Later in August leaflets were dropped by B-29s. Overnight, the entirety of Niigata city was evacuated. The men’s liberation neared. Fortunately, after the atomic bombing of Hiroshima and Nagasaki, Japan surrendered. Niigata was also a target for the Atom bomb. Those leaflets were a warning.
The Japanese surrender had saved countless American POWS from certain death.
Len’s saga quickly began its inevitable conclusion. On August 15th, they were lined up for work and then dismissed. The guards told them. “The war was over.”
On August 20th, it finally sank in that this story was not a dream, and he finally had a peaceful night’s rest with the release of pressure. August 29th, two B-29’s dropped food. Enough to have six meals a day. Len and the men gained weight.
On September 5th, he caught a train to Tokyo and saw a city that had been totally destroyed.
Ultimately, he made his way to Yokohama, where a hospital ship with a big red cross awaited those deemed ill. One nurse asked a group of former POWs if she could help. In Len’s words, “a POW asked her to stand by the side of the building so we could look at her. She was the first American woman we had seen for a number of years.”

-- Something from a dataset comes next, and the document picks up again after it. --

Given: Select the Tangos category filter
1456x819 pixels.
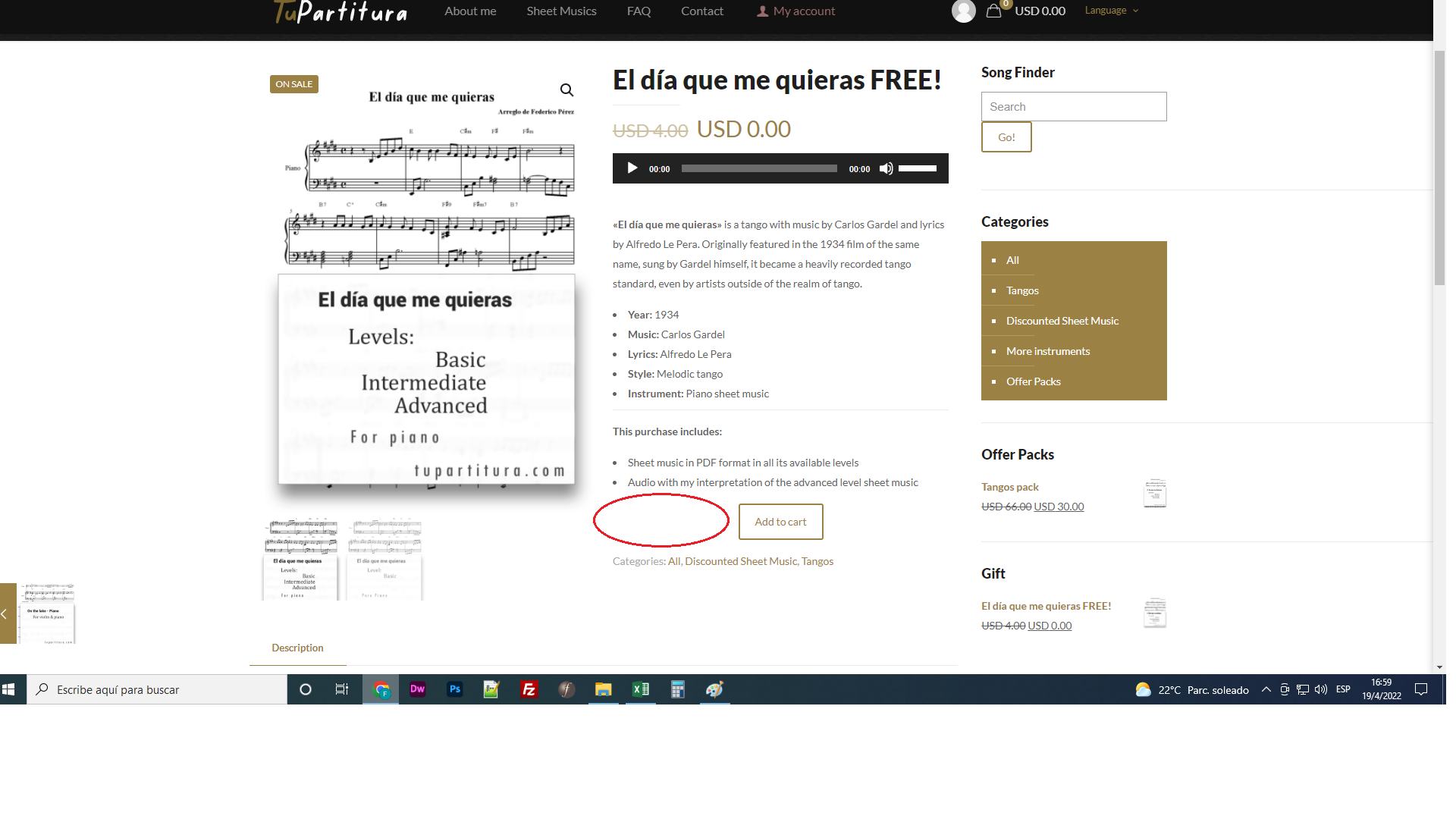Looking at the screenshot, I should tap(1021, 290).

On September 8th, he was flown to Manila. And on September 19, 1945, at 1pm, Len began his journey home – the last leg of a journey that began on December 8, 1941, at Clark Field.

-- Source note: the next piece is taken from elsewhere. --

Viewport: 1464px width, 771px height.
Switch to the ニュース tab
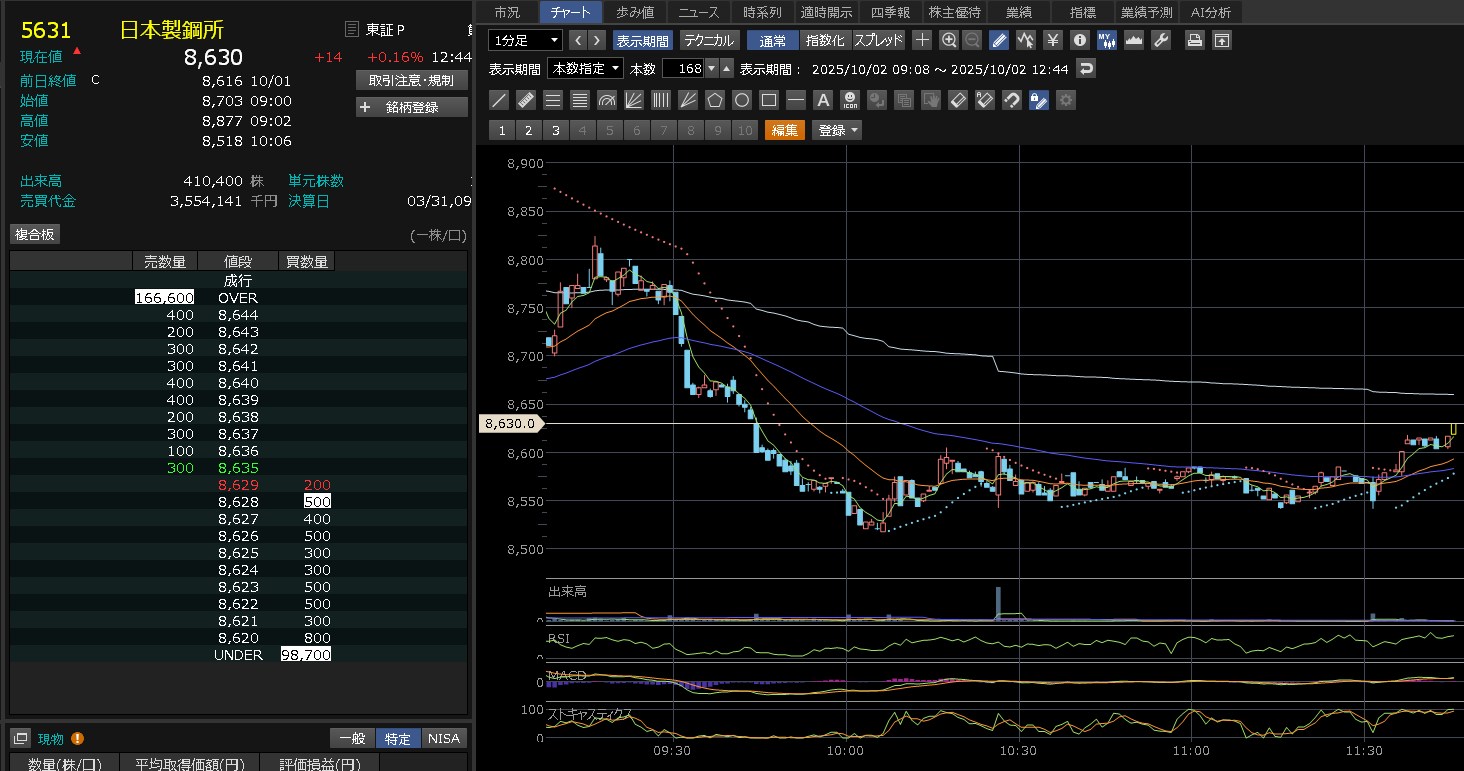pos(697,12)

Staff Sergeant, Leonard Robinson of the 200th Coast Artillery Corps escaped death at least five times during his incarceration. He placed his life in the hands of his God, always believing that he would survive. Leonard affirmed that when he left Tokyo, he forgave his captives – all of them. He closed the book on that chapter of his life. And remained free from trauma for the rest of his life.
He said he could teach veterans how to heal. His method was quite simple:
Trust in God, Jesus, turn your life over to a higher power.
Learn to tell your story, not all the gory details, but become comfortable with it all.
And forgive unconditionally.
That day, when I met Len, he used a cane to walk up his sidewalk and enter his home. After many hours of testimony, he jumped up and out of his chair to retrieve memorabilia to share with me. He acted younger. He looked youthful, the longer he recounted his story. He was a young man as he recalled his war.
I have heard over 175 POW oral histories and many other shared stories . . . every one of them has taught me its own important life lesson. With Len, he taught me the importance of unconditional forgiveness. My hope is that the POW’s stories will have the same effect on you.
With this work, the goal is to share their stories, their lessons, their remarkable understanding of people and life on this earth. We must not let their stories – and their insight – die.